Gambari ha anche segnalato la ripresa (a dire il vero non si sono mai fermati…) dei combattimenti tra le forze governative e un altro gruppo ribelle, la fazione Abdul Wahid del Sudan Liberation Army (SLA), nonché gli scontri tra le tribù del Sud Darfur.
“Questi conflitti hanno causato notevoli perdite civili, lo sfollamento di varie comunità dell’area di Jebel Marra, e impedito la fornitura di aiuti alimentari e assistenza umanitaria”, ha sottolineato Gambari, invitando tutte le parti a facilitare l’accesso dei peacekeeper di Unamid e le Organizzazioni non governative ai siti dove si sono verificati i recenti combattimenti.
“In questo contesto, è con grande preoccupazione che evidenzio l’elevato rischio a cui è esposto il personale umanitario delle Nazioni Unite che continua ad essere bersaglio di attacchi e atti criminali” ha aggiunto, citando i numerosi attacchi contro la forza di pace, i rapimenti e i furti di auto e di altro materiale in dotazione alla missione.
“Per contrastare futuri episodi di aggressione – ha dovuto ammettere il comandante di Unamid - ho dato istruzioni alle nostre truppe e al contingente di polizia di rispondere con maggiore intensità agli attacchi. Ho anche chiarito, sia agli esponenti del governo sia al fronte di opposizione a Khartoum. che tali attacchi costituiscono crimini di guerra”.
In un comunicato ufficiale, il segretario generale delle Nazioni Unite Ban Ki-moon ha deplorato proprio ieri il potenziamento militare registrato da entrambe le parti in conflitto e i numerosi scontri delle ultime settimane e ha esortato tutti a rispettare il cessate il fuoco e a tornare al tavolo dei negoziati a Doha.
Nel suo rapporto sulla missione Gambari ha anche osservato che nonostante Unamid sia quasi interamente dispiegata, mancano gli equipaggiamenti ‘cruciali’ per accrescere la capacità delle sue unità militari e di polizia.
Il contingente della missione ha raggiunto quasi le 22 mila unità, mancano quindi solo 4mila uomini per arrivare ai 26mila ‘caschi blu’ previsti dalla risoluzione che due anni fa ha autorizzato la forza di pace.

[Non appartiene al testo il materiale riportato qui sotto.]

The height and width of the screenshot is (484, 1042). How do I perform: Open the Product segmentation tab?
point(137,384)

Se gi elicotteri tattici sono arrivati, mancano ancora quelli per la perlustrazione a largo raggio, fondamentali per l’efficacia dell’operato del contingente in un'area vasta quattro volte l'Italia.
Il comandante di Unamid ha anche evidenziato l’importanza di creare un ambiente idoneo per il ritorno volontario degli sfollati nei campi profughi e dei rifugiati alle loro case spiegando che il ‘mantenimento’ di circa 2,3 milioni di persone nei campi di sfollati nel Darfur costituisca una bomba ad orologeria, come esperienze in altri paesi che hanno vissuto lunghi conflitti, vedi Libano e Gaza, hanno tragicamente dimostrato.

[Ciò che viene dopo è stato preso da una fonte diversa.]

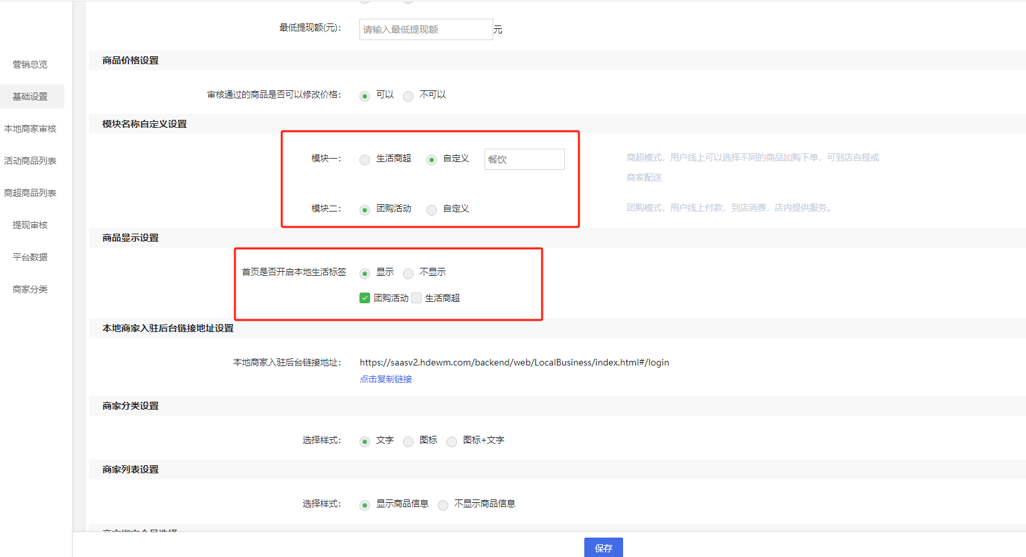
Task: Open 营销总览 in the sidebar
Action: click(x=30, y=64)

A margine della relazione al Consiglio di Sicurezza Gambari, incontrando i giornalisti, ha ribadito la necessità che gli abitanti del Darfur godano dei vantaggi e dei ‘dividendi’ sanciti dagli accordi di pace affinché possa partire la ricostruzione e lo sviluppo della loro terra, martoriata da troppo tempo da una guerra che, per il momento, sembra ancora lontana da una vera e duratura fine.